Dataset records
"""

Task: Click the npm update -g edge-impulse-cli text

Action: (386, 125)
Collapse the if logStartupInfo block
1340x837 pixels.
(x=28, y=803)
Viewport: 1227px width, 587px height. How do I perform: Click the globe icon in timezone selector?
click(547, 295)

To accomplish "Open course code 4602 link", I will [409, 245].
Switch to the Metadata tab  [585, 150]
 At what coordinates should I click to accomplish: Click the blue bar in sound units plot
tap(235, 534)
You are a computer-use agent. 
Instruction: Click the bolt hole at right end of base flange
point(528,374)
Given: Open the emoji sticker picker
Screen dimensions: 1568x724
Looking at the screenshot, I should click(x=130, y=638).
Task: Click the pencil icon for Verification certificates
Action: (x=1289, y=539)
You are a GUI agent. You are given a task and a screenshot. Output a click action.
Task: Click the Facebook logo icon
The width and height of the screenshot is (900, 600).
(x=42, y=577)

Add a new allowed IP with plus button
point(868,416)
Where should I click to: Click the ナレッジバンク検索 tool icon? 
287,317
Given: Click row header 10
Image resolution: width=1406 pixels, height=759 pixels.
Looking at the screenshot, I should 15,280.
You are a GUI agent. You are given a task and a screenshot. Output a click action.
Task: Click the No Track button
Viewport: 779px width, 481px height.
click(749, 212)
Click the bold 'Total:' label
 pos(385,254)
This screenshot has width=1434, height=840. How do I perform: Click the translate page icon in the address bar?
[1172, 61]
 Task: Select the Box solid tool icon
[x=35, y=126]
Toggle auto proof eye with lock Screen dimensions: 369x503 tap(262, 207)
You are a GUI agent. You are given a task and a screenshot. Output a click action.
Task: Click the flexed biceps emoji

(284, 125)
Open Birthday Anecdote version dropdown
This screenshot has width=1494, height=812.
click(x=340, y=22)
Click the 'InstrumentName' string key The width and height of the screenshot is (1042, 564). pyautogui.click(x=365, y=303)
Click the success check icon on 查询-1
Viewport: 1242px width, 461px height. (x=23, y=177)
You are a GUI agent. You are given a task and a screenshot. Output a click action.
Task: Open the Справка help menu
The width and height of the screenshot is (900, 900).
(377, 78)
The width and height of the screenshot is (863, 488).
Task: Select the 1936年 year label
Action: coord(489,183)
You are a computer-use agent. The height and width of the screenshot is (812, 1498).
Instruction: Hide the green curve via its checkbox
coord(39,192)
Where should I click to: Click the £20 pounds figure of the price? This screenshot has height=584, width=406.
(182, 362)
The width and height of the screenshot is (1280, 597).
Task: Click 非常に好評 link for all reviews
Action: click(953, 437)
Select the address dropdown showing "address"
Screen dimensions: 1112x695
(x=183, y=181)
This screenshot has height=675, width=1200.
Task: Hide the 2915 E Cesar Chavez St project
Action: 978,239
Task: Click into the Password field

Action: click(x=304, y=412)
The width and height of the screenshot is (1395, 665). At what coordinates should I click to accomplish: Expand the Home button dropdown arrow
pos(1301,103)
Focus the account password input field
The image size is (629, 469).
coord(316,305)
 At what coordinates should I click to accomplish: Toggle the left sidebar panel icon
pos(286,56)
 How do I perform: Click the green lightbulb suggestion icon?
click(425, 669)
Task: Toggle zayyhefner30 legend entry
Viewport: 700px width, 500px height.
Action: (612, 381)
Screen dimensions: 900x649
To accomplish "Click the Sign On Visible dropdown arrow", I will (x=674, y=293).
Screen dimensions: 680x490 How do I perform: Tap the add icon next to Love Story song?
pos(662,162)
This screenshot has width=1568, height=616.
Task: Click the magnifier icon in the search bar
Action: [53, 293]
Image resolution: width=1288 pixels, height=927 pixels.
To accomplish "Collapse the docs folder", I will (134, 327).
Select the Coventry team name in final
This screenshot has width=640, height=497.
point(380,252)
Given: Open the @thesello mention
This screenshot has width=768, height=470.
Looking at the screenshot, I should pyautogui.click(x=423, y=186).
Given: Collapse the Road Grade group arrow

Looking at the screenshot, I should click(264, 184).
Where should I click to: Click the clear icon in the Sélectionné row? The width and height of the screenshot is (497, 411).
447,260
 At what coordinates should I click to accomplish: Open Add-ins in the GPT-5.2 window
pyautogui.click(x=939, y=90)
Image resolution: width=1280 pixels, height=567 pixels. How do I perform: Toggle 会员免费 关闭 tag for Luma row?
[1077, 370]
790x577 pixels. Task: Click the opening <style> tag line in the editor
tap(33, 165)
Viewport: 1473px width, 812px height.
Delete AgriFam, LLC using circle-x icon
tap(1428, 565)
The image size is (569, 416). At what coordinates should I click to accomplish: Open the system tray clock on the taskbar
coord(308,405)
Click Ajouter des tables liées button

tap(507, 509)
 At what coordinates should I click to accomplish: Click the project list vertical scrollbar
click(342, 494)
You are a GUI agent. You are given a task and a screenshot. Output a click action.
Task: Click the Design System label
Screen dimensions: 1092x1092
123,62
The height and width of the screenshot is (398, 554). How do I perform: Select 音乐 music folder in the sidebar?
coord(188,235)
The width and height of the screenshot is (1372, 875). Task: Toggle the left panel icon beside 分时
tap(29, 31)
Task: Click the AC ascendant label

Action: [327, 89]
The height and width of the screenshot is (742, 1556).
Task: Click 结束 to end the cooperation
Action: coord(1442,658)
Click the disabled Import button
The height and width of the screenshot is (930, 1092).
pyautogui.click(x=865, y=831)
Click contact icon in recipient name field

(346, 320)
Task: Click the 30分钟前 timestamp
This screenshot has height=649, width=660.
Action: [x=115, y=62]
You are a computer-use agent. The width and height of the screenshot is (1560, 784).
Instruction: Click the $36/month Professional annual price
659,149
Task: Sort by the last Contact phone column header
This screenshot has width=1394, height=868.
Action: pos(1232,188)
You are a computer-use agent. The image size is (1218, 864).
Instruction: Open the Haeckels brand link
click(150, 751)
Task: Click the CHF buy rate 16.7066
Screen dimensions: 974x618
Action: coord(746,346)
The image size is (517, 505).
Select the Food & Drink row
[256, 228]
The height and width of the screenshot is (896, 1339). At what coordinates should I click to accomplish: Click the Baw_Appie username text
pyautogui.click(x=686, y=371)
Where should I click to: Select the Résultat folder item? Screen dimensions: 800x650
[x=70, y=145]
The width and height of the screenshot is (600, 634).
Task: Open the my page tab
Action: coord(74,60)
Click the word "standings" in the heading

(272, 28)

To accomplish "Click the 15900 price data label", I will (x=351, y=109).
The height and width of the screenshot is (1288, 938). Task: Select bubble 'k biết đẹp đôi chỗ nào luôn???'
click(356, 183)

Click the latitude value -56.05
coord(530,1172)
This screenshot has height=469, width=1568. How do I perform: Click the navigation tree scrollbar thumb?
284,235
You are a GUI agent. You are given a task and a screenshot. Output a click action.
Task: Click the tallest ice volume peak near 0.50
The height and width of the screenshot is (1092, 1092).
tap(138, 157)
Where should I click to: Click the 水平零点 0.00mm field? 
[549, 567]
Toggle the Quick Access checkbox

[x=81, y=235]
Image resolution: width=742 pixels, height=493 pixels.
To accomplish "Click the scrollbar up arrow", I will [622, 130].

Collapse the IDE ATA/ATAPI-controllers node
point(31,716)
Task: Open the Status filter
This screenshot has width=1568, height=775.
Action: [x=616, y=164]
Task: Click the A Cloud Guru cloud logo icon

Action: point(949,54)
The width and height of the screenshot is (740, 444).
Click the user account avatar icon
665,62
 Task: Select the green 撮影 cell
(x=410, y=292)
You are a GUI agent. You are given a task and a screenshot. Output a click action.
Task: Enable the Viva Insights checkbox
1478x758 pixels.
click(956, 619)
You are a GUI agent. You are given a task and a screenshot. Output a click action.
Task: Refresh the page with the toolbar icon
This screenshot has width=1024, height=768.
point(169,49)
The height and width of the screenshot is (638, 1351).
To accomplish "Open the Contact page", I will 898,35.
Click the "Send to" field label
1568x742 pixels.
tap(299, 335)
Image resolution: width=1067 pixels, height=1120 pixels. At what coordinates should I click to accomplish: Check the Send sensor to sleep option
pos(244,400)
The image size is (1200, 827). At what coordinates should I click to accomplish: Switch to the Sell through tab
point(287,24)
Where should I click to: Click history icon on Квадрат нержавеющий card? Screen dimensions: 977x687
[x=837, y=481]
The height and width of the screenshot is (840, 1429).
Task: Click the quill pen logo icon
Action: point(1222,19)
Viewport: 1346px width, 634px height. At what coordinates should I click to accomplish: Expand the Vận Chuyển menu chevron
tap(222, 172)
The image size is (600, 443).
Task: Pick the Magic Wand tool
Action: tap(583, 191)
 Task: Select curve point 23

"""

EXERCISE AIM:
Extract the lines above from the one containing "Where should I click to: Click history" through the last line, copying each one word for word.

FINAL ANSWER:
Where should I click to: Click history icon on Квадрат нержавеющий card? Screen dimensions: 977x687
[x=837, y=481]
The height and width of the screenshot is (840, 1429).
Task: Click the quill pen logo icon
Action: point(1222,19)
Viewport: 1346px width, 634px height. At what coordinates should I click to accomplish: Expand the Vận Chuyển menu chevron
tap(222, 172)
The image size is (600, 443).
Task: Pick the Magic Wand tool
Action: tap(583, 191)
 Task: Select curve point 23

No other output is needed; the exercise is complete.